Sweet Lies 16
Indira lalu melangkah ke pantry untuk membuat minuman hangat. Dia melihat ada bubur instan di dekat kompor.
"Mas Rey mau buat bubur tadi?" tanyanya sembari berjalan mendekati sofa.
"Iya, tapi aku nggak kuat. Kepalaku sakit."
"Aku buatin. Mas istirahat aja aja." Dia kemudian kembali ke pantry.
Tidak memakan waktu lama untuk membuat bubur instan. Secangkir minuman hangat dan bubur telah siap. Dengan wajah cerah, Indira meletakkan nampan di atas meja.
"Mas duduk dulu yang bener. Ini ada lemon hangat buat Mas." Dia menyodorkan minuman buatannya.
Tersenyum samar, Reygan mengangguk.
"Thanks, Indira."
"Mau aku suapin?" tawar sang istri menatap dengan mata indahnya.
"Nggak apa-apa?" Reygan balik bertanya.
"Apanya yang nggak apa-apa? Seharusnya aku yang tanya apa Mas keberatan kalau aku suapin?"
Bibir pria beraroma maskulin itu melebar. "Kenapa harus keberatan. Bukannya kamu istriku dan aku suamimu?"
Hampir saja jantung Indira melompat dari tempatnya mendengar penuturan Reygan. Mengapa pria di depannya itu begitu mudah berkelakar soal hubungan mereka sementara keadaan yang terjadi sungguh jauh dari apa yang diharapkan?
"Kenapa diam? Memang begitu yang terjadi sebenarnya, kan?"
Tak menjawab, Indira hanya menarik napas dalam-dalam. Dia lalu mengaduk bubur itu dan menyendokkan untuk Reygan.
"Makan yang banyak, biar cepat sembuh!" titahnya menyodorkan sendok ke bibir Reygan.
Pria itu tak menolak, dengan mata yang terus memindai Indira, dia terlihat menikmati setiap suapan yang diberikan oleh istrinya. Sementara Indira justru berusaha mati-matian untuk bersikap biasa meski dadanya berdegup kencang karena tahu jika tatapan mata sang suami seolah enggan beranjak dari wajahnya.
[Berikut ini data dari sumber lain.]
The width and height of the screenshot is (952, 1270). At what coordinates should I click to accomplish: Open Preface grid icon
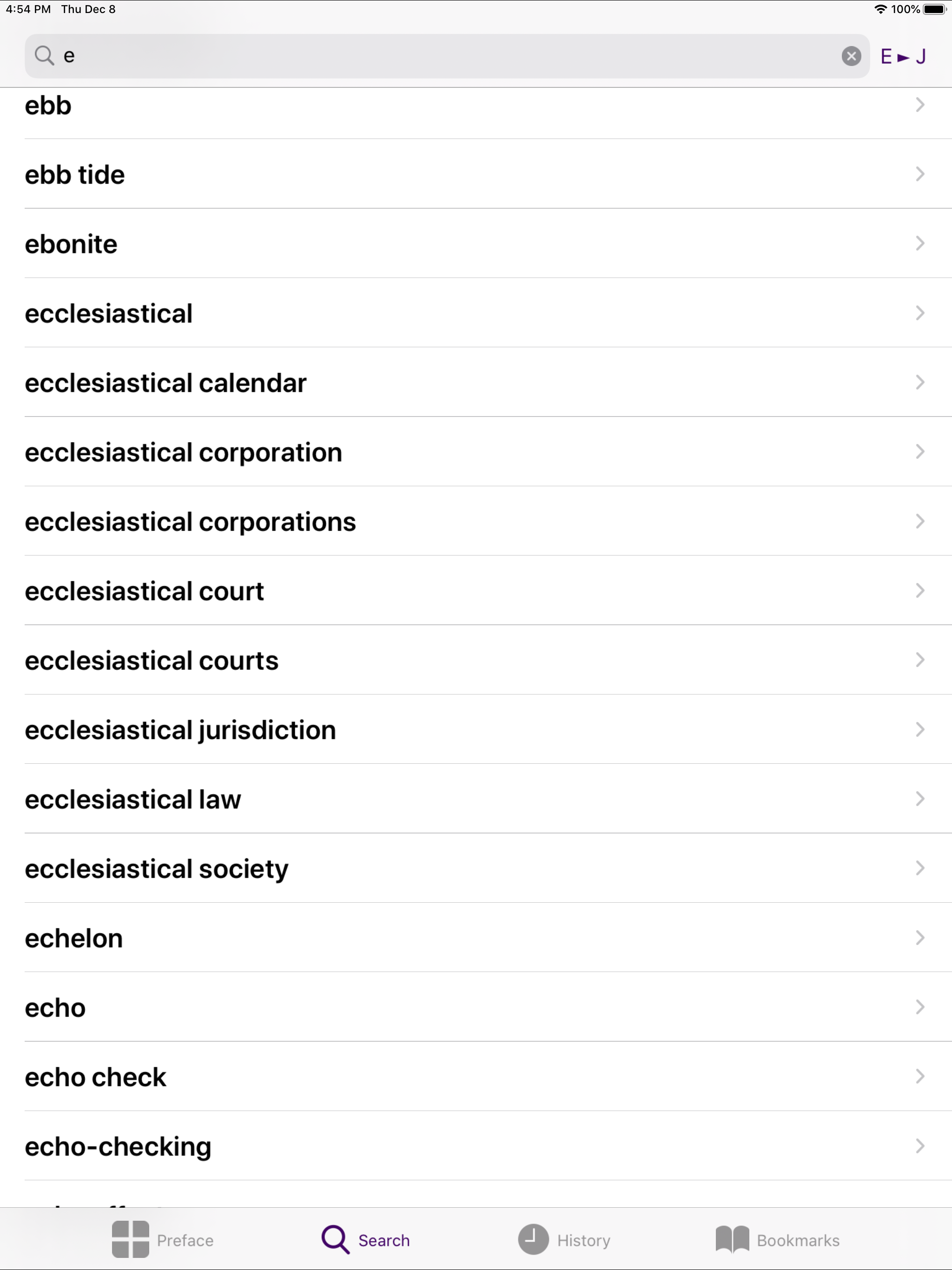pos(130,1240)
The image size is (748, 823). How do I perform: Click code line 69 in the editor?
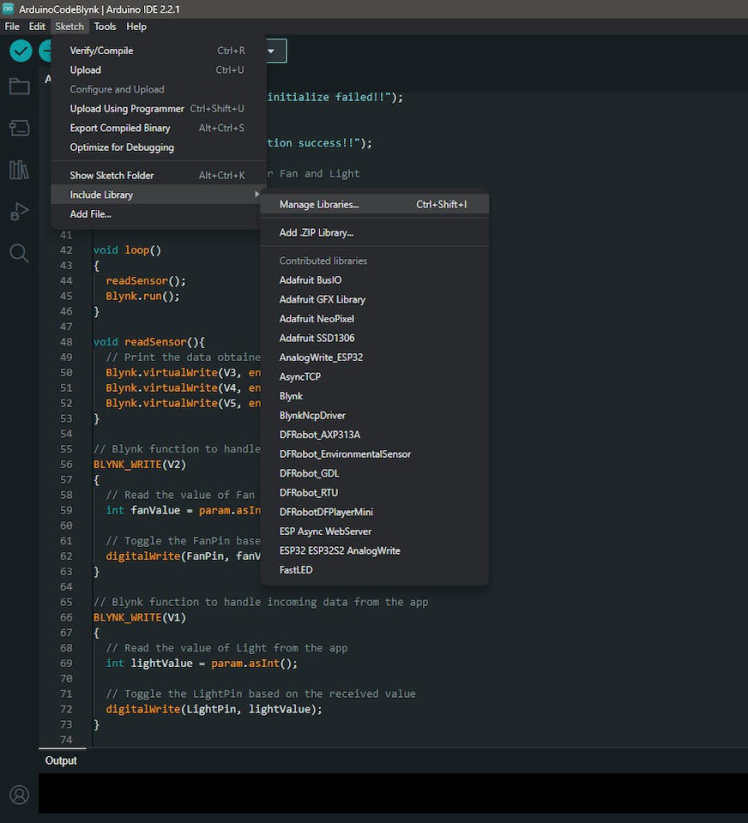click(x=202, y=663)
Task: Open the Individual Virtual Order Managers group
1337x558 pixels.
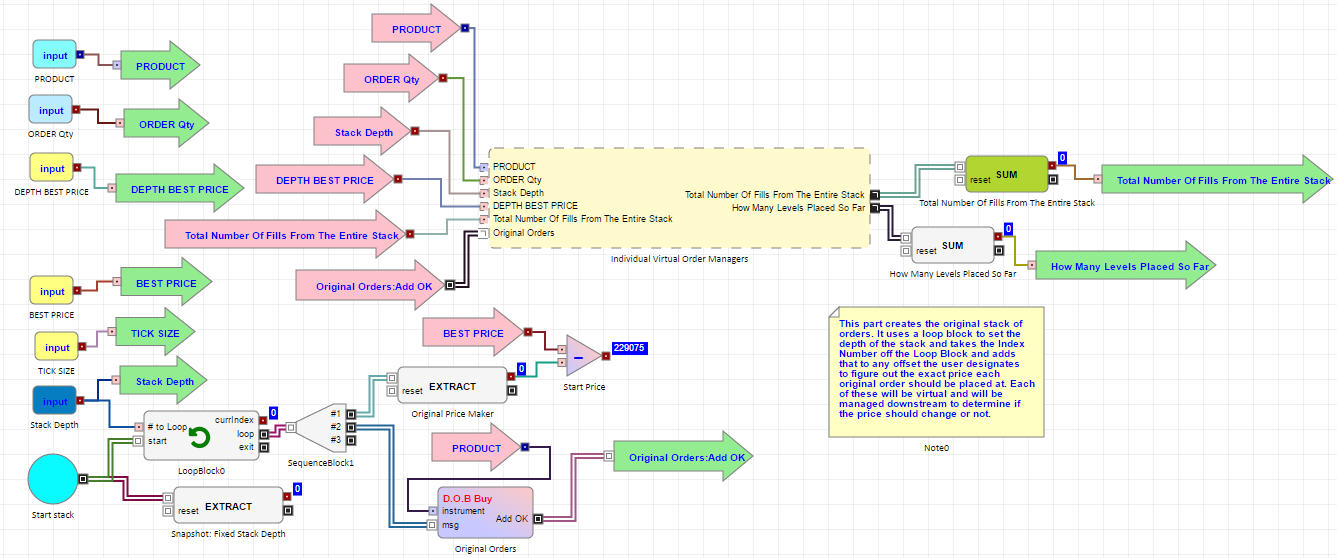Action: tap(678, 197)
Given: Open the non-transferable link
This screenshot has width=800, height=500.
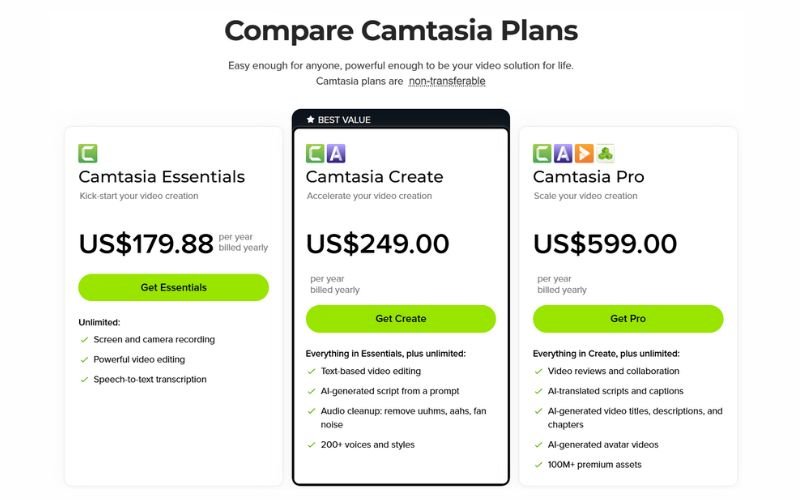Looking at the screenshot, I should [x=447, y=81].
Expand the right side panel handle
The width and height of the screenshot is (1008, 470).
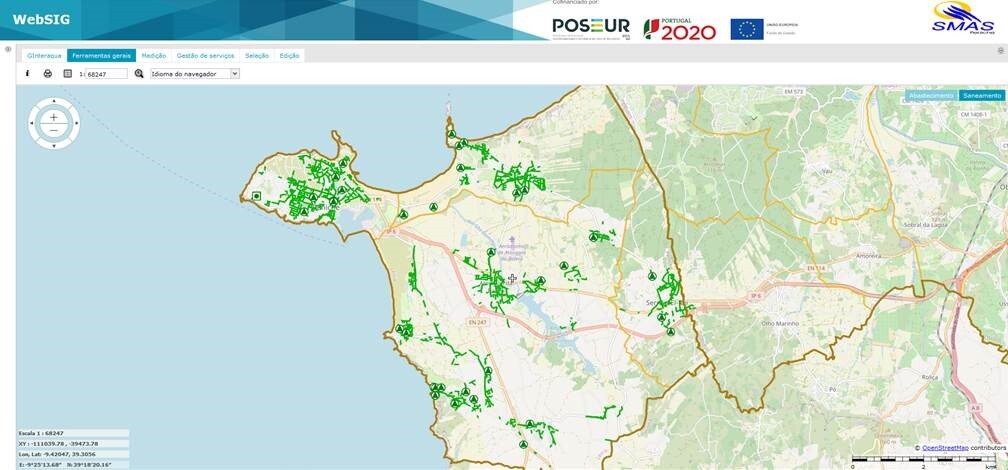pyautogui.click(x=1000, y=49)
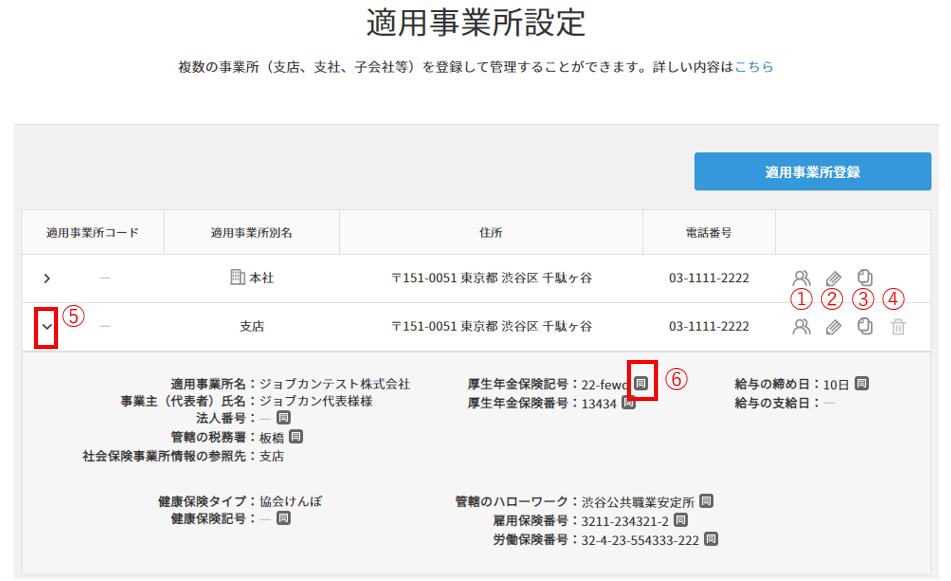Click the copy icon in the 本社 row
The image size is (951, 581).
tap(865, 278)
"Mas harus segera sehat, supaya besok kita bisa pulang."
Reygan diam, dia seperti enggan menanggapi ucapan Indira. Berada di tempat seperti ini berdua saja menimbulkan perasaan lain yang mulai hadir di hatinya.
"Indira."
"Ya?"
"Kamu nggak makan?"
"Nggak."
"Kenapa?"
"Nggak apa-apa. Masih kenyang aja."
"Nggak mau makan bubur bareng aku?"
Perempuan berhidung mancung itu tersenyum tipis. Satu hal lagi yang dia tahu dari suaminya adalah sedikit pemaksa dalam bentuk berbeda.
"Bubur ini untukmu, Mas. Aku nanti bisa makan sesukaku di kafetaria."
Reygan menaikkan alisnya.
"Makanan kesukaan kamu apa?" tanyanya sambil terus menerima suapan dari sang istri.
"Aku menyukai semua makanan. Nggak ada yang spesifik."
"Kalau malam ini apa yang kamu mau?"
"Maksudnya?" Indira mengerutkan dahi.
"Eh, maksudnya malam ini kamu mau makan apa?"
"Kenapa emang?"
"Biar aku pesankan langsung aja. Jadi kamu nggak perlu ke kafetaria dan makan malam sendiri di sana."
"Kenapa? Aku nggak apa-apa kok meski harus makan sendirian, Mas."
Reygan memajukan badannya sehingga sangat dekat dengan Indira. "Mungkin kamu nggak apa-apa, tapi aku yang khawatir," tuturnya dengan suara pelan.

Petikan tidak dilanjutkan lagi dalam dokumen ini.